BEGIN Text for analysis

# 58 and 1858



## deepwoods (Nov 27, 2006)

Are the jars embosssed Mason's Patent Nov 30 58 as common as the 1858s? I dont have a Redbook, but my bottle book dosnt have this variant listed. Thanks.


----------



## Gunsmoke47 (Nov 27, 2006)

Hey John, these were known as the Christmas Masons because of the style of lettering. (This is from the red book). There are a lot of variations of this jar so if you can be more specific we can narrow it down. From what I can tell in my Red Book, the lowest value is $60.00 and the highest is $2000.00. (the latter being a pt. light amber.) I'm sure one of our jar guru's can help you more but I hope this helps. Kelley
 PS. Most of the values tend to run in the $100.00-$150.00 range.


----------



## cookie (Nov 27, 2006)

Post a couple of pictures-I'd be glad to try and help-John


----------



## poorjodie (Dec 27, 2006)

The Christmas Mason is just one of several Mason jars with the 58 date instead of the 1858. A pint Mason's Patent Nov 30th 58  with Ball on the reverse is a $20 jar and the same pint jar with Mason's Patent  Nov 30th 1858 and Ball on the reverse is worth $15 so either they are rarer or just more desirable. Across the board the 58's list slightly higher to comparable jars with 1858.


----------



## capsoda (Dec 27, 2006)

I think you are right about the 58s not being all that much rarer but more sought after. the Christmas Mason is not all that rare either but every collector wants them so the will always be up there. Kind of like the Flaccus jars, there are plenty but everyone wants them.


----------



## bobclay (Dec 28, 2006)

Hi all,

 It is "suspected" that most, if not all of the plain "58" jars were Ball made in the late 1880s and early 1890s because there are several examples that have Ball on them. Likewise with the Christmas Mason, many of them were Ball made. Both types with the glass insert and screw band and ones with the zinc cap closure. I think an amber midget pint sold on ebay a while back with just the 58 embossing.

END Text for analysis

Work order A: In the Mason jar thread, what were the Christmas Masons named for?
Work order B: Please carry on the Mason jar thread from the end of its last post.
The data that comes next has no connection to the Mason jar thread.

BEGIN Supplied data

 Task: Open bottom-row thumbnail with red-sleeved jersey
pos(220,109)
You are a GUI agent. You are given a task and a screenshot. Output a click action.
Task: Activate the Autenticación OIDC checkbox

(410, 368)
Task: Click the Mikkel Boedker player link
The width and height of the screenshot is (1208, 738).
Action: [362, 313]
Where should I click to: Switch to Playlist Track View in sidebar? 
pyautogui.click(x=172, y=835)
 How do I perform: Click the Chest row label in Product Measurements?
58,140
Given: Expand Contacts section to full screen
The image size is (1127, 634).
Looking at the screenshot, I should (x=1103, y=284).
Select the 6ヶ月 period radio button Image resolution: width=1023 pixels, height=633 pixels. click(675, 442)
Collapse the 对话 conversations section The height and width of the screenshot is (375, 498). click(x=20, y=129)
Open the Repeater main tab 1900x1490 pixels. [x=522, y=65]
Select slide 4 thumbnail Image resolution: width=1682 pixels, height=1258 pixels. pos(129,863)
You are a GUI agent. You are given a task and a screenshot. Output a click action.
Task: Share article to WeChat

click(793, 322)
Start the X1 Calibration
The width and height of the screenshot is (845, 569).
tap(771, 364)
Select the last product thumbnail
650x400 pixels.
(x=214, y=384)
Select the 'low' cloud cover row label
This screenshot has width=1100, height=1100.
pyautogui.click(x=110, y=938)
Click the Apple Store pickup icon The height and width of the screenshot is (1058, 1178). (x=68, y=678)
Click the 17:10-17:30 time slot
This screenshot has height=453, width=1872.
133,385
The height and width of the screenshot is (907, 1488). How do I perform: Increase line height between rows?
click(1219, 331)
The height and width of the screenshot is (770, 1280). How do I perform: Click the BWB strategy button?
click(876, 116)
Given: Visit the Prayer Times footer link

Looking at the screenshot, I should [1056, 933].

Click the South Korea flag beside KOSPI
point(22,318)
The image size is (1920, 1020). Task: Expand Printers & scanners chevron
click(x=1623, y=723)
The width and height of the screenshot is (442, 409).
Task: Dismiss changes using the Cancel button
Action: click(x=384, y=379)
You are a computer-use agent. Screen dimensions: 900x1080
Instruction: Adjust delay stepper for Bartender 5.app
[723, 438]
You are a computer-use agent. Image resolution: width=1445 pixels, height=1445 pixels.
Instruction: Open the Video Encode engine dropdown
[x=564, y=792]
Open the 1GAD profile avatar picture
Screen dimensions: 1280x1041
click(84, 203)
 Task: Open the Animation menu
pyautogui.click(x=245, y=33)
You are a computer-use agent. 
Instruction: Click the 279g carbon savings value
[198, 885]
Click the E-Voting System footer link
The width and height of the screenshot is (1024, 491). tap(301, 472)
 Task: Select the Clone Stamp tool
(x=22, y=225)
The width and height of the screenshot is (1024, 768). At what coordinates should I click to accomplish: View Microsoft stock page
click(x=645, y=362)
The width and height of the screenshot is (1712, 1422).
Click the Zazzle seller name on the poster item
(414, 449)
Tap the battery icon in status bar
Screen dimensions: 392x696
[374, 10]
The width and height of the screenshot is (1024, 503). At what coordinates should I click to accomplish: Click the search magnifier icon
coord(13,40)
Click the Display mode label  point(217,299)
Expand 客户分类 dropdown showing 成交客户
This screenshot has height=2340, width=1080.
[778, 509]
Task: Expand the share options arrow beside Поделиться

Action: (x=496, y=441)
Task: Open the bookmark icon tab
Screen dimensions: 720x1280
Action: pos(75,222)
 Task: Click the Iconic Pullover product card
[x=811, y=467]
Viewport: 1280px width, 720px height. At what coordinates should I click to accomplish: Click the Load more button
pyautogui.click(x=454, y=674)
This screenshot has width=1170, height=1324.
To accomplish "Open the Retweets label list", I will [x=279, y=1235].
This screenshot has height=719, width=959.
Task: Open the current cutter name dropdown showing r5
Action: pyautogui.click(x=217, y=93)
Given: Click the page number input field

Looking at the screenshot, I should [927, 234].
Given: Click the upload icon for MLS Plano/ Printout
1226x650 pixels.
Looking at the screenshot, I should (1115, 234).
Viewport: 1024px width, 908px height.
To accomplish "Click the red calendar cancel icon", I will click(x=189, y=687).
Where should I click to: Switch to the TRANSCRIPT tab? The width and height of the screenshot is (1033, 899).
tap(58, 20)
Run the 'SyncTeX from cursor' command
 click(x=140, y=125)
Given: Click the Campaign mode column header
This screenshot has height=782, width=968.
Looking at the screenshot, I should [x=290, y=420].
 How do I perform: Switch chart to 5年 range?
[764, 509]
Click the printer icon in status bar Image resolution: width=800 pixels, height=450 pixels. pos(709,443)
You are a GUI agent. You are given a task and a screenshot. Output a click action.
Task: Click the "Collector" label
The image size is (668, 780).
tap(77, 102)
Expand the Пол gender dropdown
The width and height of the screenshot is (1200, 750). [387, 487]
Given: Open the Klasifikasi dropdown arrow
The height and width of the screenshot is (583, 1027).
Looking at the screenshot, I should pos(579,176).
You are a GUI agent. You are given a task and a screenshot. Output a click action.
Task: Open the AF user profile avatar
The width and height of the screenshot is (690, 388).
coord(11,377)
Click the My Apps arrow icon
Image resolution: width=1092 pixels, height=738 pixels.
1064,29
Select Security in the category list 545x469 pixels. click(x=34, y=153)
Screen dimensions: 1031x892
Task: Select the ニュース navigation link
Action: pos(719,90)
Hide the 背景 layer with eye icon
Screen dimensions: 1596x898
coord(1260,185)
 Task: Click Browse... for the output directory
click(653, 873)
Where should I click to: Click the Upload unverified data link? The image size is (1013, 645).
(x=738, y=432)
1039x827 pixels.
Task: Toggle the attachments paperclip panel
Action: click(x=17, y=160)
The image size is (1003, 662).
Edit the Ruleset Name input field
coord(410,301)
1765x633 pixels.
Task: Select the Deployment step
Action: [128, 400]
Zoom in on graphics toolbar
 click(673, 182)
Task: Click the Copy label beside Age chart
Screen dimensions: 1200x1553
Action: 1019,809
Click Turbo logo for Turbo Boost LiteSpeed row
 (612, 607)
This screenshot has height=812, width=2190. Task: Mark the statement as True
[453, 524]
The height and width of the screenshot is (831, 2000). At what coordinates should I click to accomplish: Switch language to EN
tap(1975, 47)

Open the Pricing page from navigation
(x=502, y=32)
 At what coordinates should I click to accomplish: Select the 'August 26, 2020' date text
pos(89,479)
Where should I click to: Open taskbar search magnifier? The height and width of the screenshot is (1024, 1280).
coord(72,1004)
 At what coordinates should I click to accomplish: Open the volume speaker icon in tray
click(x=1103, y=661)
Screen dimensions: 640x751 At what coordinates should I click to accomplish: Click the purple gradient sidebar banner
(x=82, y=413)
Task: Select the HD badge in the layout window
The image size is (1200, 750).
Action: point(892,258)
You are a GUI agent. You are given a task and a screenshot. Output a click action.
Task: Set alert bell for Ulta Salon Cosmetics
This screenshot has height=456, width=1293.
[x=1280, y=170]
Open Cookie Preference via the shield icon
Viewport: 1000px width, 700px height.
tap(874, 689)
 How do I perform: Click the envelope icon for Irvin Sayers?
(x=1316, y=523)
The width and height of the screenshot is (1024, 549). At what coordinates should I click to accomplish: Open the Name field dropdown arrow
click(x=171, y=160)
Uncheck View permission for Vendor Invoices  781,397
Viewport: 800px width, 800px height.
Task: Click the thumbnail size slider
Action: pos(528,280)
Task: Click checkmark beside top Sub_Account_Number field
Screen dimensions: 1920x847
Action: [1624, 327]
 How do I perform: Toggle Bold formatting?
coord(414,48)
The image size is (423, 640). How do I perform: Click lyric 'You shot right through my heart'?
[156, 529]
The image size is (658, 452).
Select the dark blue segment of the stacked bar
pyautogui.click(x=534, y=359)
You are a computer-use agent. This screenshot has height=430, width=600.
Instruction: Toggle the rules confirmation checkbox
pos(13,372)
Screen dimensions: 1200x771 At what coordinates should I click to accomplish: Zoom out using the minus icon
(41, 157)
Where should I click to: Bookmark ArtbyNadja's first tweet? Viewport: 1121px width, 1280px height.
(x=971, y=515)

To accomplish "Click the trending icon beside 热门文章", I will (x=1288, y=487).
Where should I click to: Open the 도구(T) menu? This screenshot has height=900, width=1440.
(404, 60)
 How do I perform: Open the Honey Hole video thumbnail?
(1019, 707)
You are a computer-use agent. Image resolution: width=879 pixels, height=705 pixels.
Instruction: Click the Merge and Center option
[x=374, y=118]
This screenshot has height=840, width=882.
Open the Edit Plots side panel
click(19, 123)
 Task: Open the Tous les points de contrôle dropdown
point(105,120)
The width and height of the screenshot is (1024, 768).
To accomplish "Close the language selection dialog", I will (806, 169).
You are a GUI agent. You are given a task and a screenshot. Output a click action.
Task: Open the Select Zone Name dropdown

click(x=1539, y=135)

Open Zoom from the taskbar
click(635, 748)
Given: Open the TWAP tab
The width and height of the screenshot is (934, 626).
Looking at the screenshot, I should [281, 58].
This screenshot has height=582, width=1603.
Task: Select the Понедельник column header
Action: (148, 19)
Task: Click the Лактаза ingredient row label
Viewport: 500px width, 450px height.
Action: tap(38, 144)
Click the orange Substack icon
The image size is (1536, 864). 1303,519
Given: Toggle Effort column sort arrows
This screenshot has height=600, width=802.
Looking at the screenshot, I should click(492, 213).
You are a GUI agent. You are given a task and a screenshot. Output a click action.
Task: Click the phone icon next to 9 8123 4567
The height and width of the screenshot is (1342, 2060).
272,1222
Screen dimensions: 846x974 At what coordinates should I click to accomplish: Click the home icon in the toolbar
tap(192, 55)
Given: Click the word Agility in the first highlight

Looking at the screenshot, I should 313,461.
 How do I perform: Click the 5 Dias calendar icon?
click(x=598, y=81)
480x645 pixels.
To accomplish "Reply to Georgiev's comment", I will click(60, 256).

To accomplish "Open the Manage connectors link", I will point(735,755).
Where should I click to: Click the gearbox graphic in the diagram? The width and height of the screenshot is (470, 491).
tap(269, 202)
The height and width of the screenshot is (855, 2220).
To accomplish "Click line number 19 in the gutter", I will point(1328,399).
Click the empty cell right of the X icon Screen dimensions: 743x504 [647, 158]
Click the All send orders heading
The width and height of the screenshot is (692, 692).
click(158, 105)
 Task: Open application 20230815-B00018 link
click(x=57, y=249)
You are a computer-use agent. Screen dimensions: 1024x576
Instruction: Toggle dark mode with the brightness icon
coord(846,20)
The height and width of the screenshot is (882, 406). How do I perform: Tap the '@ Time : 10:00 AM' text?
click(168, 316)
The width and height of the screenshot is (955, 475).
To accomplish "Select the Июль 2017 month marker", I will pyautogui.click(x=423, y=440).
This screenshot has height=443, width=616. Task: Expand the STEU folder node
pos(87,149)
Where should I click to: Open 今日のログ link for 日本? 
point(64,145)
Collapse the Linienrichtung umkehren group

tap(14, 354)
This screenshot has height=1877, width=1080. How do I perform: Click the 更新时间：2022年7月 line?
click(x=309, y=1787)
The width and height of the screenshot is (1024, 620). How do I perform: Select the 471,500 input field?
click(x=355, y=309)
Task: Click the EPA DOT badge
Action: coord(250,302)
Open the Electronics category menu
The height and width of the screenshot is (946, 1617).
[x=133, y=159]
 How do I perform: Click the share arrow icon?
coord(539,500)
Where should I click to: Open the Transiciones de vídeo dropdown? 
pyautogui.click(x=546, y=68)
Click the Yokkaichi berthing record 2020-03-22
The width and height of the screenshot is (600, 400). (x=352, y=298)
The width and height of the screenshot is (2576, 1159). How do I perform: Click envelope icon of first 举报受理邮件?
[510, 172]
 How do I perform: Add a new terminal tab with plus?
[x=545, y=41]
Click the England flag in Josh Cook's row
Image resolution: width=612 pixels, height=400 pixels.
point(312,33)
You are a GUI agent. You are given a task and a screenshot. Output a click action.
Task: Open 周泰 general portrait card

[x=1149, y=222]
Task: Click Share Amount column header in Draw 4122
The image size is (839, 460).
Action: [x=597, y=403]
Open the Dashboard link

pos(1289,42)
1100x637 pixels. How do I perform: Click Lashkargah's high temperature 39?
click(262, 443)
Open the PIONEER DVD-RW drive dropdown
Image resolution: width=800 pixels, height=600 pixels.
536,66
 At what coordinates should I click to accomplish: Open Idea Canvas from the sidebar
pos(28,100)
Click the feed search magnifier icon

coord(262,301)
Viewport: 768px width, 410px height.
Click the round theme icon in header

END Supplied data

Expected output A: The style of their lettering.

Expected output B:
 The old gray matter isn't working well tonight, but I don't recall seeing any size other than pints (both midget and standard) with just the plain "58"  instead of the full 1858. The Redbook lists a quart, but I just haven't or don't recall, seeing one before.

 Bob


----------



## hemihampton (Sep 19, 2021)

Me & my Buddy just dug a Mason that only had the 58 on it & we thought it was odd. LEON.


----------



## Nickolas_ (Sep 22, 2021)

...


----------



## Nickolas_ (Sep 22, 2021)

hemihampton said:


> Me & my Buddy just dug a Mason that only had the 58 on it & we thought it was odd. LEON.


They are out there but you have to look around and be patient. Most are in collections and show up on auctions. I had around a dozen at one time with midgets and pints mixed but all got sold but two. I was forced to sell my jars back in 08 when I list my job. Some I'll never get back for being too scarce or rare. I've always looked for the 58 jars and also HAHNE & Co jars which also are "58" only variants. 

Sent from my moto g stylus (2021) using Tapatalk

Sent from my moto g stylus (2021) using Tapatalk


----------



## hemihampton (Sep 22, 2021)

THANKS.


----------



## jarsnstuff (Sep 23, 2021)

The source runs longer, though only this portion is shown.